> On Jun 11, 2019, at 2:20 PM, Thomas Hellström (VMware) 
> <thellst...@vmwopensource.org> wrote:
> 
> On 6/11/19 9:10 PM, Nadav Amit wrote:
>>> On Jun 11, 2019, at 11:26 AM, Thomas Hellström (VMware) 
>>> <thellst...@vmwopensource.org> wrote:
>>> 
>>> Hi, Nadav,
>>> 
>>> On 6/11/19 7:21 PM, Nadav Amit wrote:
>>>>> On Jun 11, 2019, at 5:24 AM, Thomas Hellström (VMware) 
>>>>> <thellst...@vmwopensource.org> wrote:
>>>>> 
>>>>> From: Thomas Hellstrom <thellst...@vmware.com>
>>>> [ snip ]
>>>> 
>>>>> +/**
>>>>> + * apply_pt_wrprotect - Leaf pte callback to write-protect a pte
>>>>> + * @pte: Pointer to the pte
>>>>> + * @token: Page table token, see apply_to_pfn_range()
>>>>> + * @addr: The virtual page address
>>>>> + * @closure: Pointer to a struct pfn_range_apply embedded in a
>>>>> + * struct apply_as
>>>>> + *
>>>>> + * The function write-protects a pte and records the range in
>>>>> + * virtual address space of touched ptes for efficient range TLB flushes.
>>>>> + *
>>>>> + * Return: Always zero.
>>>>> + */
>>>>> +static int apply_pt_wrprotect(pte_t *pte, pgtable_t token,
>>>>> +                       unsigned long addr,
>>>>> +                       struct pfn_range_apply *closure)
>>>>> +{
>>>>> + struct apply_as *aas = container_of(closure, typeof(*aas), base);
>>>>> + pte_t ptent = *pte;
>>>>> +
>>>>> + if (pte_write(ptent)) {
>>>>> +         pte_t old_pte = ptep_modify_prot_start(aas->vma, addr, pte);
>>>>> +
>>>>> +         ptent = pte_wrprotect(old_pte);
>>>>> +         ptep_modify_prot_commit(aas->vma, addr, pte, old_pte, ptent);
>>>>> +         aas->total++;
>>>>> +         aas->start = min(aas->start, addr);
>>>>> +         aas->end = max(aas->end, addr + PAGE_SIZE);
>>>>> + }
>>>>> +
>>>>> + return 0;
>>>>> +}
>>>>> +
>>>>> +/**
>>>>> + * struct apply_as_clean - Closure structure for apply_as_clean
>>>>> + * @base: struct apply_as we derive from
>>>>> + * @bitmap_pgoff: Address_space Page offset of the first bit in @bitmap
>>>>> + * @bitmap: Bitmap with one bit for each page offset in the 
>>>>> address_space range
>>>>> + * covered.
>>>>> + * @start: Address_space page offset of first modified pte relative
>>>>> + * to @bitmap_pgoff
>>>>> + * @end: Address_space page offset of last modified pte relative
>>>>> + * to @bitmap_pgoff
>>>>> + */
>>>>> +struct apply_as_clean {
>>>>> + struct apply_as base;
>>>>> + pgoff_t bitmap_pgoff;
>>>>> + unsigned long *bitmap;
>>>>> + pgoff_t start;
>>>>> + pgoff_t end;
>>>>> +};
>>>>> +
>>>>> +/**
>>>>> + * apply_pt_clean - Leaf pte callback to clean a pte
>>>>> + * @pte: Pointer to the pte
>>>>> + * @token: Page table token, see apply_to_pfn_range()

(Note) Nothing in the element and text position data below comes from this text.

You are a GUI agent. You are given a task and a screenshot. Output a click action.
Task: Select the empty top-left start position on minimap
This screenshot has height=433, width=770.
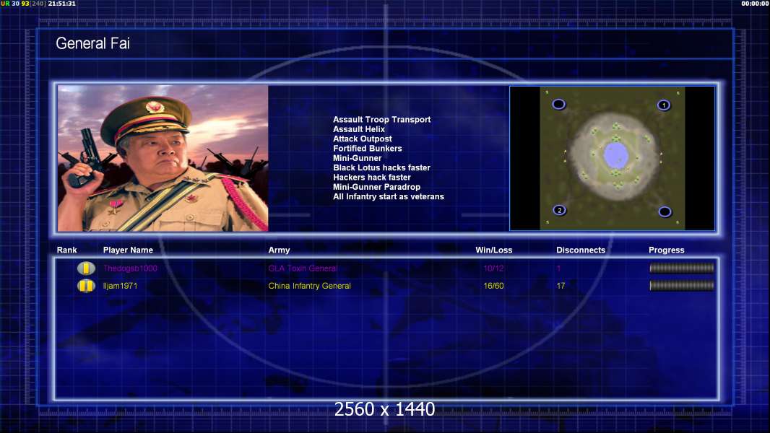(x=558, y=104)
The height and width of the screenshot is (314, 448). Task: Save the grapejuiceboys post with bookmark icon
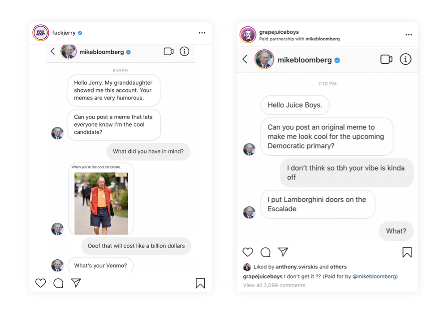pos(407,252)
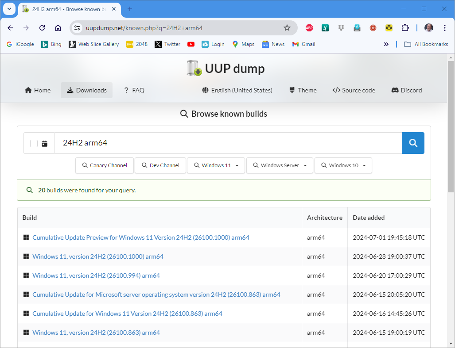
Task: Click the Source code icon
Action: coord(337,90)
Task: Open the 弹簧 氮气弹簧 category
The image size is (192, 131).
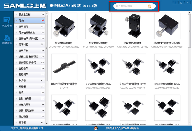Action: [x=27, y=110]
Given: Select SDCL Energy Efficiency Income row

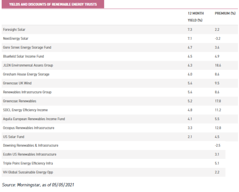Looking at the screenshot, I should click(25, 109).
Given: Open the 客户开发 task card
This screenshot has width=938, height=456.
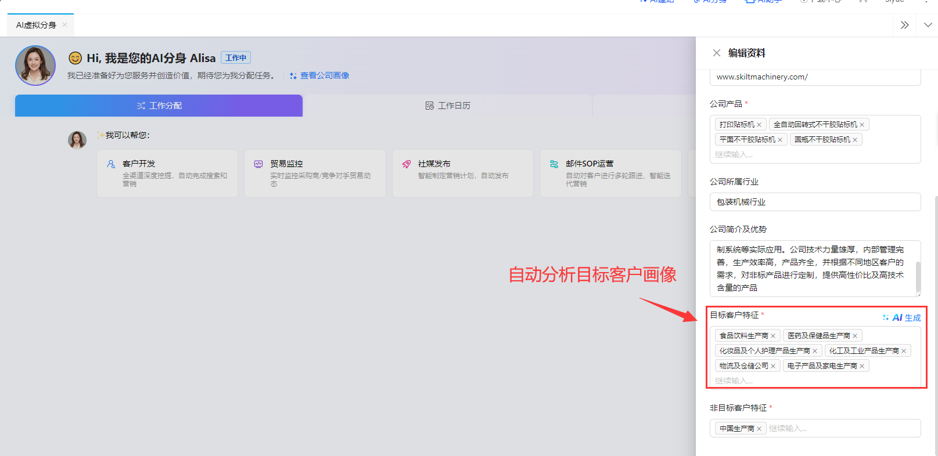Looking at the screenshot, I should (167, 173).
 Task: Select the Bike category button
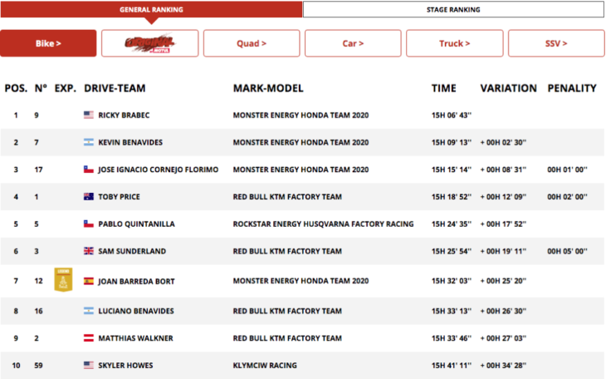(48, 43)
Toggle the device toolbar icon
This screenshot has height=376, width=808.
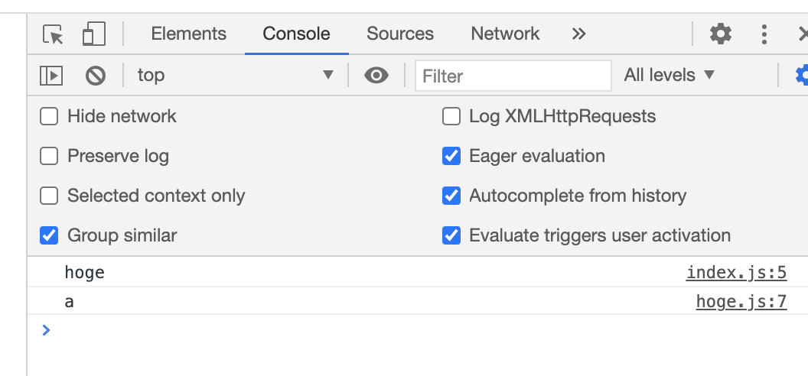click(x=93, y=34)
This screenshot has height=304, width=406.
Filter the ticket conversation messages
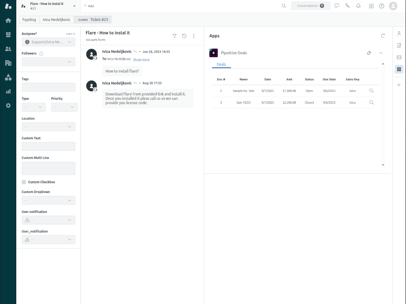[174, 36]
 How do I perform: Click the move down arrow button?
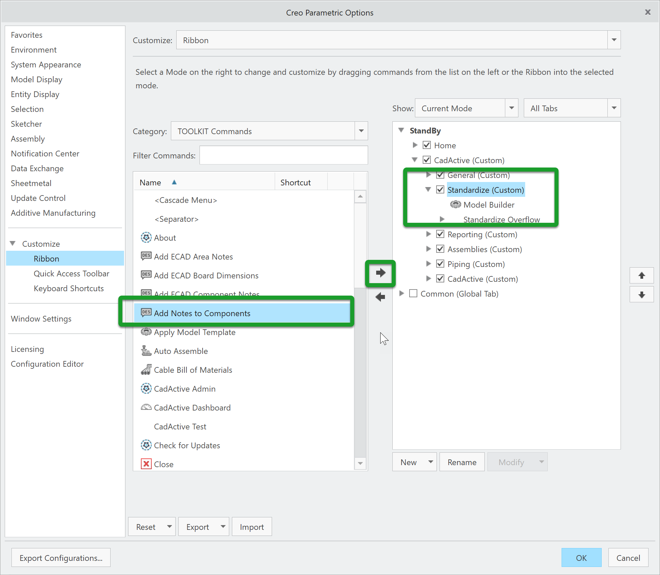(x=641, y=295)
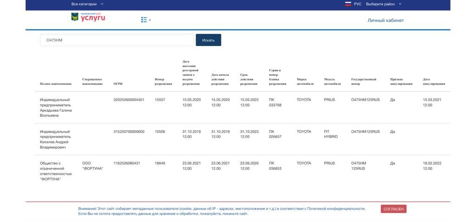
Task: Focus the search field containing O475HM
Action: 116,40
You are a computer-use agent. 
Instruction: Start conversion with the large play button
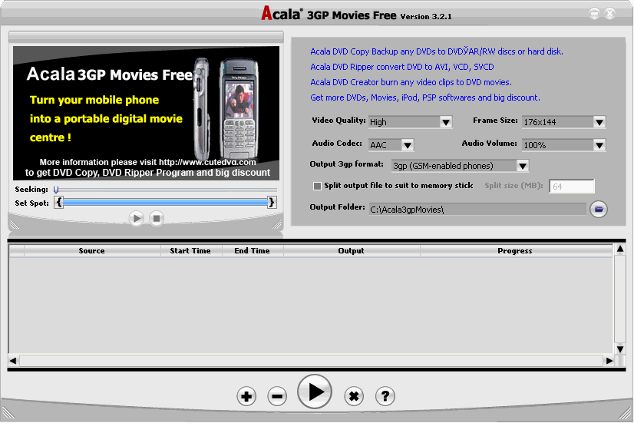tap(314, 392)
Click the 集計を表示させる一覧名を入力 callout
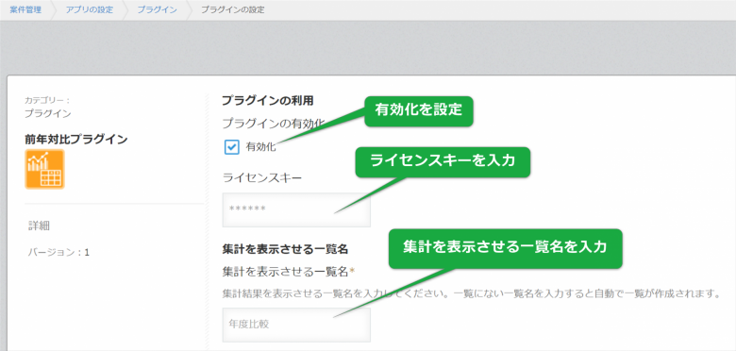736x351 pixels. coord(505,248)
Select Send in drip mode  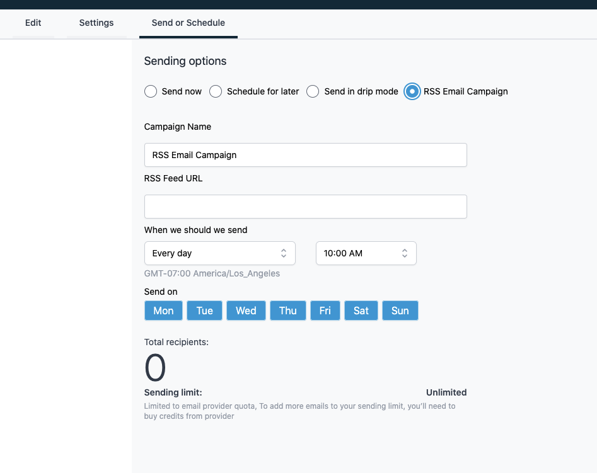tap(313, 91)
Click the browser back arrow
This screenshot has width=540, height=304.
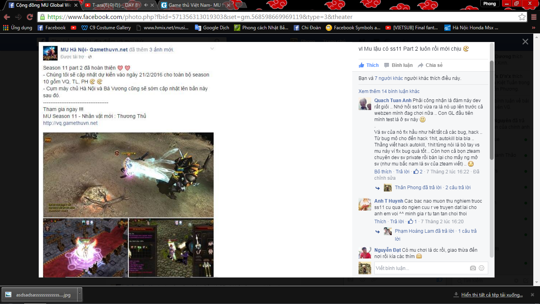point(7,17)
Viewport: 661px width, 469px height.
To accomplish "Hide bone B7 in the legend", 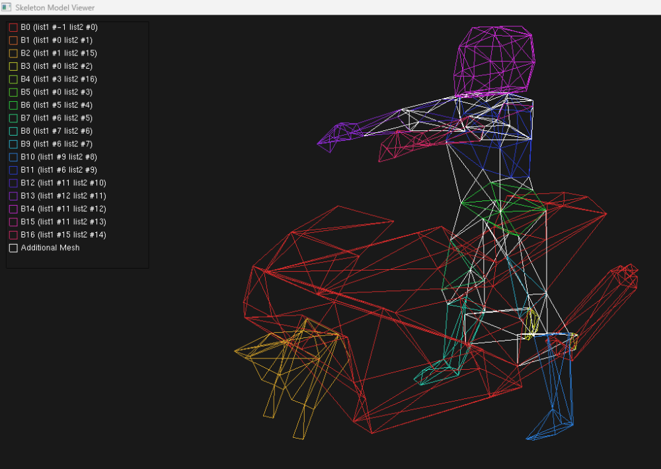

>>>>> + * @addr: The virtual page address
>>>>> + * @closure: Pointer to a struct pfn_range_apply embedded in a
>>>>> + * struct apply_as_clean
>>>>> + *
>>>>> + * The function cleans a pte and records the range in
>>>>> + * virtual address space of touched ptes for efficient TLB flushes.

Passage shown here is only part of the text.